YOUR TASK | In the lines below, change "Image resolution" to "Screenshot resolution" wherever it occurs and leave everything else as it is.

(Records of locating words and elements)
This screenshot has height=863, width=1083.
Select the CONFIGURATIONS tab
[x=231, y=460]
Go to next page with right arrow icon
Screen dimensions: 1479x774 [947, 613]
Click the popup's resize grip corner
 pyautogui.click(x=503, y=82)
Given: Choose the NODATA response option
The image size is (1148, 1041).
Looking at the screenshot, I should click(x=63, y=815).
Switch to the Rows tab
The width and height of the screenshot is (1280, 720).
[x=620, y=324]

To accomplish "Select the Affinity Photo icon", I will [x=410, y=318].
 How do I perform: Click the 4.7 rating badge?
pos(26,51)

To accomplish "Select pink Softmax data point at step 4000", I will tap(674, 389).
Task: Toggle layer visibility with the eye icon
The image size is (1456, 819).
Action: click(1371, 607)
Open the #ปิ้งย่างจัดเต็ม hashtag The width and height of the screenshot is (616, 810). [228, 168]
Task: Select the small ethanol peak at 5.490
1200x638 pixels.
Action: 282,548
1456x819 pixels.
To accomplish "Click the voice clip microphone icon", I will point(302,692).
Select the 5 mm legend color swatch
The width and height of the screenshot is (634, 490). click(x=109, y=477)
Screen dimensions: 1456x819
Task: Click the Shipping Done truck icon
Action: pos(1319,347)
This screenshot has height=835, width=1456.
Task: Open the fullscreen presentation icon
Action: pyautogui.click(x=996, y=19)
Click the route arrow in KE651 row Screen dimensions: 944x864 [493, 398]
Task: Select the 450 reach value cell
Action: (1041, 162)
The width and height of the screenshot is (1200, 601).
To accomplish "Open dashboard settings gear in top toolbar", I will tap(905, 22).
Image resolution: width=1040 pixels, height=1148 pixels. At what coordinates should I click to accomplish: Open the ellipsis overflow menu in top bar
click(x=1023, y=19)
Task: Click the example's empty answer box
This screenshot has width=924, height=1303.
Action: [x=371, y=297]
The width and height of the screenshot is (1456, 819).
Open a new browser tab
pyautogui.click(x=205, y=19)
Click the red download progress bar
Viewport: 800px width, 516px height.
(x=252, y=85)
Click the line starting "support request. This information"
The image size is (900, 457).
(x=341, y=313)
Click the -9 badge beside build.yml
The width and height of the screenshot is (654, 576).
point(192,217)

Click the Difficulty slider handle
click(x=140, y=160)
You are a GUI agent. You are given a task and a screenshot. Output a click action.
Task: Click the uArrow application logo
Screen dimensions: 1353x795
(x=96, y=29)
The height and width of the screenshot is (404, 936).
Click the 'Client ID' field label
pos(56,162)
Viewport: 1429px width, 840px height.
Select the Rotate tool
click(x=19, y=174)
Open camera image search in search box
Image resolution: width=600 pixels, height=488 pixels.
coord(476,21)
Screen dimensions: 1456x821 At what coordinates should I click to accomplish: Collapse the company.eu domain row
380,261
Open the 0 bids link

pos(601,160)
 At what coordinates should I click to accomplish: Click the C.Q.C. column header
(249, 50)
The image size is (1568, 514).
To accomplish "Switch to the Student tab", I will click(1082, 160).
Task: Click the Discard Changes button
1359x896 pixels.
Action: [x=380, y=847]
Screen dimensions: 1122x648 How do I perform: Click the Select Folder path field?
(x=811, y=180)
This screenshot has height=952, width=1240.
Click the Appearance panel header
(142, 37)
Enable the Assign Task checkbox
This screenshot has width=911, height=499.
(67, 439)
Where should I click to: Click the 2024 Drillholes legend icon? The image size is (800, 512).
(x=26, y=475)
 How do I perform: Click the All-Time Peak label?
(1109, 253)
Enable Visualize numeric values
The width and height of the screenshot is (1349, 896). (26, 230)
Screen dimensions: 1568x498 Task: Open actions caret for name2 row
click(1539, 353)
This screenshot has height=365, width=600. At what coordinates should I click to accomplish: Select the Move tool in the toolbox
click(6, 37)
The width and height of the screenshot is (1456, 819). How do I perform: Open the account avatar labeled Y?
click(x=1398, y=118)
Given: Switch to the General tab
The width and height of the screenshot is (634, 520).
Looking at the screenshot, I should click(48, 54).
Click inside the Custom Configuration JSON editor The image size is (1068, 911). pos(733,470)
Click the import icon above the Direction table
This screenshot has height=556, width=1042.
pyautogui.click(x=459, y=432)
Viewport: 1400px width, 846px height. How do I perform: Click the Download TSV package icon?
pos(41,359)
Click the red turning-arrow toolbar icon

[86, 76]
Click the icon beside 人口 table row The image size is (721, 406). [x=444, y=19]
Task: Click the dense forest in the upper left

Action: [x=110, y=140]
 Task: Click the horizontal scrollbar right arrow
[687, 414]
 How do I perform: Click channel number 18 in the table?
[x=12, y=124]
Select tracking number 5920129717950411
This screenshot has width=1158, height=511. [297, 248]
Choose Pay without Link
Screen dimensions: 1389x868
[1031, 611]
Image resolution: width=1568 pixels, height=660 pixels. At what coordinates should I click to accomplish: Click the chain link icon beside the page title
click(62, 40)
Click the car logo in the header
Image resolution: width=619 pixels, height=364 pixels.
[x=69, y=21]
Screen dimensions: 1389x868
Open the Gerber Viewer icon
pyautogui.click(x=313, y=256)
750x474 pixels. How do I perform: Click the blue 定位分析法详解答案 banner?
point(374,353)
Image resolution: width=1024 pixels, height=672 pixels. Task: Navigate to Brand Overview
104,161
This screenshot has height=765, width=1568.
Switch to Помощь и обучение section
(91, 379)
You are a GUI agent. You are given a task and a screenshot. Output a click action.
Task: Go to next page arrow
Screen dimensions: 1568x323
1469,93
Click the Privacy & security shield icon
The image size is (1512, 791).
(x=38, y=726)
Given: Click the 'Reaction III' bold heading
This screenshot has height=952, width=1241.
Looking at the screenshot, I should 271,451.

REPLY TO THE TASK |
This screenshot has height=863, width=1083.
Select the CONFIGURATIONS tab
[x=231, y=460]
Go to next page with right arrow icon
Screen dimensions: 1479x774 [947, 613]
Click the popup's resize grip corner
 pyautogui.click(x=503, y=82)
Given: Choose the NODATA response option
The image size is (1148, 1041).
Looking at the screenshot, I should click(x=63, y=815).
Switch to the Rows tab
The width and height of the screenshot is (1280, 720).
[x=620, y=324]

To accomplish "Select the Affinity Photo icon", I will [x=410, y=318].
 How do I perform: Click the 4.7 rating badge?
pos(26,51)

To accomplish "Select pink Softmax data point at step 4000", I will tap(674, 389).
Task: Toggle layer visibility with the eye icon
The image size is (1456, 819).
Action: click(1371, 607)
Open the #ปิ้งย่างจัดเต็ม hashtag The width and height of the screenshot is (616, 810). [228, 168]
Task: Select the small ethanol peak at 5.490
1200x638 pixels.
Action: 282,548
1456x819 pixels.
To accomplish "Click the voice clip microphone icon", I will point(302,692).
Select the 5 mm legend color swatch
The width and height of the screenshot is (634, 490). click(x=109, y=477)
Screen dimensions: 1456x819
Task: Click the Shipping Done truck icon
Action: pos(1319,347)
This screenshot has height=835, width=1456.
Task: Open the fullscreen presentation icon
Action: pyautogui.click(x=996, y=19)
Click the route arrow in KE651 row Screen dimensions: 944x864 [493, 398]
Task: Select the 450 reach value cell
Action: (1041, 162)
The width and height of the screenshot is (1200, 601).
To accomplish "Open dashboard settings gear in top toolbar", I will tap(905, 22).
Screenshot resolution: width=1040 pixels, height=1148 pixels. At what coordinates should I click to accomplish: Open the ellipsis overflow menu in top bar
click(x=1023, y=19)
Task: Click the example's empty answer box
This screenshot has width=924, height=1303.
Action: [x=371, y=297]
The width and height of the screenshot is (1456, 819).
Open a new browser tab
pyautogui.click(x=205, y=19)
Click the red download progress bar
Viewport: 800px width, 516px height.
(x=252, y=85)
Click the line starting "support request. This information"
The image size is (900, 457).
(x=341, y=313)
Click the -9 badge beside build.yml
The width and height of the screenshot is (654, 576).
point(192,217)

Click the Difficulty slider handle
click(x=140, y=160)
You are a GUI agent. You are given a task and a screenshot. Output a click action.
Task: Click the uArrow application logo
Screen dimensions: 1353x795
(x=96, y=29)
The height and width of the screenshot is (404, 936).
Click the 'Client ID' field label
pos(56,162)
Viewport: 1429px width, 840px height.
Select the Rotate tool
click(x=19, y=174)
Open camera image search in search box
Screenshot resolution: width=600 pixels, height=488 pixels.
coord(476,21)
Screen dimensions: 1456x821 At what coordinates should I click to accomplish: Collapse the company.eu domain row
380,261
Open the 0 bids link

pos(601,160)
 At what coordinates should I click to accomplish: Click the C.Q.C. column header
(249, 50)
The image size is (1568, 514).
To accomplish "Switch to the Student tab", I will click(1082, 160).
Task: Click the Discard Changes button
1359x896 pixels.
Action: [x=380, y=847]
Screen dimensions: 1122x648 How do I perform: Click the Select Folder path field?
(x=811, y=180)
This screenshot has height=952, width=1240.
Click the Appearance panel header
(142, 37)
Enable the Assign Task checkbox
This screenshot has width=911, height=499.
(67, 439)
Where should I click to: Click the 2024 Drillholes legend icon? The image size is (800, 512).
(x=26, y=475)
 How do I perform: Click the All-Time Peak label?
(1109, 253)
Enable Visualize numeric values
The width and height of the screenshot is (1349, 896). (26, 230)
Screen dimensions: 1568x498 Task: Open actions caret for name2 row
click(1539, 353)
This screenshot has height=365, width=600. At what coordinates should I click to accomplish: Select the Move tool in the toolbox
click(6, 37)
The width and height of the screenshot is (1456, 819). How do I perform: Open the account avatar labeled Y?
click(x=1398, y=118)
Given: Switch to the General tab
The width and height of the screenshot is (634, 520).
Looking at the screenshot, I should click(48, 54).
Click inside the Custom Configuration JSON editor The image size is (1068, 911). pos(733,470)
Click the import icon above the Direction table
This screenshot has height=556, width=1042.
pyautogui.click(x=459, y=432)
Viewport: 1400px width, 846px height. How do I perform: Click the Download TSV package icon?
pos(41,359)
Click the red turning-arrow toolbar icon

[86, 76]
Click the icon beside 人口 table row The image size is (721, 406). [x=444, y=19]
Task: Click the dense forest in the upper left

Action: [x=110, y=140]
 Task: Click the horizontal scrollbar right arrow
[687, 414]
 How do I perform: Click channel number 18 in the table?
[x=12, y=124]
Select tracking number 5920129717950411
This screenshot has width=1158, height=511. [297, 248]
Choose Pay without Link
Screen dimensions: 1389x868
[1031, 611]
Screenshot resolution: width=1568 pixels, height=660 pixels. At what coordinates should I click to accomplish: Click the chain link icon beside the page title
click(62, 40)
Click the car logo in the header
Screenshot resolution: width=619 pixels, height=364 pixels.
[x=69, y=21]
Screen dimensions: 1389x868
Open the Gerber Viewer icon
pyautogui.click(x=313, y=256)
750x474 pixels. How do I perform: Click the blue 定位分析法详解答案 banner?
point(374,353)
Screenshot resolution: width=1024 pixels, height=672 pixels. Task: Navigate to Brand Overview
104,161
This screenshot has height=765, width=1568.
Switch to Помощь и обучение section
(91, 379)
You are a GUI agent. You are given a task and a screenshot. Output a click action.
Task: Go to next page arrow
Screen dimensions: 1568x323
1469,93
Click the Privacy & security shield icon
The image size is (1512, 791).
(x=38, y=726)
Given: Click the 'Reaction III' bold heading
This screenshot has height=952, width=1241.
Looking at the screenshot, I should 271,451.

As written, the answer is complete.